## PARTES DEL EJERCICIO
1. En el pasaje sobre Plutarco y la adulación, ¿qué es el gran espacio abierto que el adulador tiene en medio de la amistad?
2. Escribe una continuación del pasaje sobre Plutarco y la adulación a partir de su última frase.

## PASAJE PROPORCIONADO
▽

En sus Moralia, Plutarco anotó que el adulador tiene un gran espacio abierto en medio de la amistad, una “útil base de operaciones contra nosotros”, que no es otra cosa que “nuestro amor por nosotros mismos”. El ego es patrimonio común de la humanidad. El adulador profesional, consciente de esta premisa, se transforma así en un ser peligrosísimo porque evita con sus halagos que alcancemos la sabiduría del sentido común, oscureciendo el conocimiento propio al obstaculizar que las personas reconozcan sus errores y defectos. El adulador obvia los primeros y suaviza los segundos. Así fomenta el autoengaño, ese vicio mortal que ataca a los encargados de liderar una comunidad concreta.

En efecto, para Plutarco, el adulador prefiere a las grandes casas y a los grandes hombres antes que acompañar a las personas pobres, anónimas y débiles. Peligroso es el efecto de la adulación: “Los piojos se marchan de las personas muertas y abandonan sus cuerpos al perder su vitalidad la sangre de la que se alimentan; y, así, es completamente imposible ver a los aduladores aproximándose a asuntos enjutos o fríos, pero se acercan y medran junto a las honras y los poderes, y en los cambios desaparecen con rapidez”.

△

[Registros contenidos en un conjunto de datos]
▽

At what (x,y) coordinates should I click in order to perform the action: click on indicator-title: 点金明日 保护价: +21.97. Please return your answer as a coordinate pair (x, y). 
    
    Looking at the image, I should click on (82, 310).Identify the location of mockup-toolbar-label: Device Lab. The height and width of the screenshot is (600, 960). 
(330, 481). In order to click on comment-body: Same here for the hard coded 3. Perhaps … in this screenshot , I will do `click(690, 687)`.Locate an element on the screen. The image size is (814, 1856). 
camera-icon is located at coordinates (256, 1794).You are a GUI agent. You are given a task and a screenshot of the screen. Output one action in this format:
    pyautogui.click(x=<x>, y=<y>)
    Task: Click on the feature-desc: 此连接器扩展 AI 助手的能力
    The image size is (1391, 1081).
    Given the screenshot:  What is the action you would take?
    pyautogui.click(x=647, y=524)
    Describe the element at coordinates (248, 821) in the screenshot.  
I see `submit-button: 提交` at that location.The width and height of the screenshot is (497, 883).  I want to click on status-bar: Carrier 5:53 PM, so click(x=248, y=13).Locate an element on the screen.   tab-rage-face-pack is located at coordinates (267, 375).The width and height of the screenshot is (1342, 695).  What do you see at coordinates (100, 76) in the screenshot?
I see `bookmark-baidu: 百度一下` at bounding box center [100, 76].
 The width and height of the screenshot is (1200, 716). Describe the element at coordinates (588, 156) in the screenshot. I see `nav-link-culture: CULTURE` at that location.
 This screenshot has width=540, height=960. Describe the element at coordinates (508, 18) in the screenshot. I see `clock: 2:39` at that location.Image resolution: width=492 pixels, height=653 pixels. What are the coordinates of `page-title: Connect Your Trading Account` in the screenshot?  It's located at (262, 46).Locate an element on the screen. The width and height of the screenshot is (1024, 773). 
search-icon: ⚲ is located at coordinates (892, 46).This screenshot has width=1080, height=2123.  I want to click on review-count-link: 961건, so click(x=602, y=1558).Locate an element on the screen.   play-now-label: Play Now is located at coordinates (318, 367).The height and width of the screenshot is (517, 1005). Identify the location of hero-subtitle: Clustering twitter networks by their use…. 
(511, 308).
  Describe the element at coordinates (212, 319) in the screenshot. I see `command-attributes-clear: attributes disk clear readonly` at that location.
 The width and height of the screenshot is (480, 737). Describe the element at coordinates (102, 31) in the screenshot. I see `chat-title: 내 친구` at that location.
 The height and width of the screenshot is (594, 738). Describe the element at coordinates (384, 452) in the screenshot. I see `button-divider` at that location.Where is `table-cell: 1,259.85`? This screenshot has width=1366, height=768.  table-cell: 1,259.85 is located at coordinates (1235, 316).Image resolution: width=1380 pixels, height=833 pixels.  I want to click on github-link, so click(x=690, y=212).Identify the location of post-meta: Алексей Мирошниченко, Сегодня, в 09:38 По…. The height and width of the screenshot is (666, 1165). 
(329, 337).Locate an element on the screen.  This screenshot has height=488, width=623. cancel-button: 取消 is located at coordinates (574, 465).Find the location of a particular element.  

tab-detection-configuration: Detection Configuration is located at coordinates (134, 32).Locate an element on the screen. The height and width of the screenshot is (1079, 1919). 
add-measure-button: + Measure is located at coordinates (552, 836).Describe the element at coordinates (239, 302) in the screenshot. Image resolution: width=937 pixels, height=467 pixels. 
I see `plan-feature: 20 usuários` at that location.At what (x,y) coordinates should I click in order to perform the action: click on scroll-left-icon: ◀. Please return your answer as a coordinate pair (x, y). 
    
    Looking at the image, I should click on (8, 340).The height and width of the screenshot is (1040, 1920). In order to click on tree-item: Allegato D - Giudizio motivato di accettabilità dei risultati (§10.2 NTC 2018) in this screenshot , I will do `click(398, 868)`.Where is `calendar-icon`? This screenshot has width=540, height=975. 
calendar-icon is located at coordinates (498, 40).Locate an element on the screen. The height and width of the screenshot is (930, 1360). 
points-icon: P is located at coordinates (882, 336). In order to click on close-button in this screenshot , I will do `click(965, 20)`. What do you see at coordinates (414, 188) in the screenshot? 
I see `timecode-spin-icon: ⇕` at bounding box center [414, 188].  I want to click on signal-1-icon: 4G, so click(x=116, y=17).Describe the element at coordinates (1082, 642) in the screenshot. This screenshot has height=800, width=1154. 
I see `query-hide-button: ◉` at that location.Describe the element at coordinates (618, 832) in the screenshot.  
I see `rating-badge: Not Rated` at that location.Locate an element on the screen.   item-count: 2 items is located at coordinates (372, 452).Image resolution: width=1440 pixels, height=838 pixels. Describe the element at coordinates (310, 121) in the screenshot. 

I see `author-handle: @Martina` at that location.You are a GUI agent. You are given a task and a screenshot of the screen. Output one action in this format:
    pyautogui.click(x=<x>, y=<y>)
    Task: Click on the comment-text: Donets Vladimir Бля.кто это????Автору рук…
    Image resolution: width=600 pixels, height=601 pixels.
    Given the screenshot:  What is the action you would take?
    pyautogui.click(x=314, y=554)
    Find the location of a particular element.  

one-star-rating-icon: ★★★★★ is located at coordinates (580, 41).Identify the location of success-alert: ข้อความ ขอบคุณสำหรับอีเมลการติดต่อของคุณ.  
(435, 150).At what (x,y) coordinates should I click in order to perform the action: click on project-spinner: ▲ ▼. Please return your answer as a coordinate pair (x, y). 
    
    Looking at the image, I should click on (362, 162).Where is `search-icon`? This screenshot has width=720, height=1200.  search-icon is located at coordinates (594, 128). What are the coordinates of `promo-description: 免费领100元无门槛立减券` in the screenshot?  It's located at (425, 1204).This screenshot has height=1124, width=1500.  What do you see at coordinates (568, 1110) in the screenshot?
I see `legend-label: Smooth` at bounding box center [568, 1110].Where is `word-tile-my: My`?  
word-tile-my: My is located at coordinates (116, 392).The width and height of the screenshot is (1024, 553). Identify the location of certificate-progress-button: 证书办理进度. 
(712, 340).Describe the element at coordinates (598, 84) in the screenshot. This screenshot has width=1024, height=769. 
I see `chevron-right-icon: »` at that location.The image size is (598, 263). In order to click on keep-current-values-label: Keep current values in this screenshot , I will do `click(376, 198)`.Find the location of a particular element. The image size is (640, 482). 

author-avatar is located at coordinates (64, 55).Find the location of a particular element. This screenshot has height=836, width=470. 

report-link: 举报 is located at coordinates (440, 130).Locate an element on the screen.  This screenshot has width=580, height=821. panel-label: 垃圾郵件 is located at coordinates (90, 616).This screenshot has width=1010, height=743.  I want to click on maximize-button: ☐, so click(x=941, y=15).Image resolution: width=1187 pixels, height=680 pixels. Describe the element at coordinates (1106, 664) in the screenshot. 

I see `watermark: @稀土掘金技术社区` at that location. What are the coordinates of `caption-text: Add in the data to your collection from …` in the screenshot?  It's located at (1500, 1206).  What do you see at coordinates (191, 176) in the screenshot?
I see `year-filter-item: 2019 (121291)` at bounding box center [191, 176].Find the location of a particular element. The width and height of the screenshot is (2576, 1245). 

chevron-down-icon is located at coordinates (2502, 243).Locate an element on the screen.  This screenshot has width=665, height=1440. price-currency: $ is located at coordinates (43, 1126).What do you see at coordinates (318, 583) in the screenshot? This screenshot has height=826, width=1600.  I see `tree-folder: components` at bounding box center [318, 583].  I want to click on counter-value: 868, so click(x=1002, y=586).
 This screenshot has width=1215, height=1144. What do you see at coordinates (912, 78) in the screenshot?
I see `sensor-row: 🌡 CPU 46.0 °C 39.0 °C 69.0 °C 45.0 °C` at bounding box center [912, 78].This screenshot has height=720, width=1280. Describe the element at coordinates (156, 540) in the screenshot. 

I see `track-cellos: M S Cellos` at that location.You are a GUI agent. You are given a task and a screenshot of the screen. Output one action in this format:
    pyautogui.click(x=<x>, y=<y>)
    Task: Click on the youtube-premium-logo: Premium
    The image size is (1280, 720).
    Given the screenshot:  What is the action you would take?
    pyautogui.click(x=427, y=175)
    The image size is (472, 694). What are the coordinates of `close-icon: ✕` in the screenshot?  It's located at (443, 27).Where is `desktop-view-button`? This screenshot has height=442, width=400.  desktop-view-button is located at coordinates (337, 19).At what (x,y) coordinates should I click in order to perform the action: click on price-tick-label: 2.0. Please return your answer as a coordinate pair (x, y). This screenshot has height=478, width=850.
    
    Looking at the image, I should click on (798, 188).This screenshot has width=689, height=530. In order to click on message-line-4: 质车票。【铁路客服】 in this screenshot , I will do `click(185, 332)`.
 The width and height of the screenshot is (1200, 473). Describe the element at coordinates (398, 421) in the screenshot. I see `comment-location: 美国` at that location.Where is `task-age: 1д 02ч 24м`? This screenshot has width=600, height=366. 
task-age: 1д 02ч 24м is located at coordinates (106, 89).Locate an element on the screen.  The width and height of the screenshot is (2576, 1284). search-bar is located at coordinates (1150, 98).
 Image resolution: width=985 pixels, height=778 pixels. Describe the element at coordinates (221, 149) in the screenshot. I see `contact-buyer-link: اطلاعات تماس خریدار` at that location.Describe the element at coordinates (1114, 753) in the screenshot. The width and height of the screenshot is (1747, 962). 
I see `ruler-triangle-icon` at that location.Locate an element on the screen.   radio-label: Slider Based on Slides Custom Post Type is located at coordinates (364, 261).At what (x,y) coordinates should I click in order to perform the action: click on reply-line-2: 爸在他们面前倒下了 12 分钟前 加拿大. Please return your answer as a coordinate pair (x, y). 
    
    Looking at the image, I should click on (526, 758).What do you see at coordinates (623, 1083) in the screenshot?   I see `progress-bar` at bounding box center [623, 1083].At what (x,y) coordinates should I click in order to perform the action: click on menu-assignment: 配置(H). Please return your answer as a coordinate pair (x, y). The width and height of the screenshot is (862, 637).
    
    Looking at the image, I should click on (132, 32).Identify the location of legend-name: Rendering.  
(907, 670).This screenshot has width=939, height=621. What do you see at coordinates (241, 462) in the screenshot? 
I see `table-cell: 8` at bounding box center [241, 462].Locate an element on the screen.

△

## RESULTADOS DEL EJERCICIO
1. Es nuestro amor por nosotros mismos.

2.
La franqueza es el “temple de hierro” que permite distinguir al amigo del adulador. La franqueza desea curar el error y enderezar los defectos, porque acompaña al amigo en la búsqueda de la virtud. El verdadero amigo se aflige ante tus defectos y te ayuda a combatirlos. Por eso, como dice Plutarco, es preciso ejercitarse en el arte de la franqueza, “que es la más grande y poderosa medicina en la amistad”. O amigos francos o aduladores falsos que instigan al error. Los políticos deberían meditar sobre las alabanzas que reciben, algunas de ellas envueltas en el papel cuché de la hipocresía.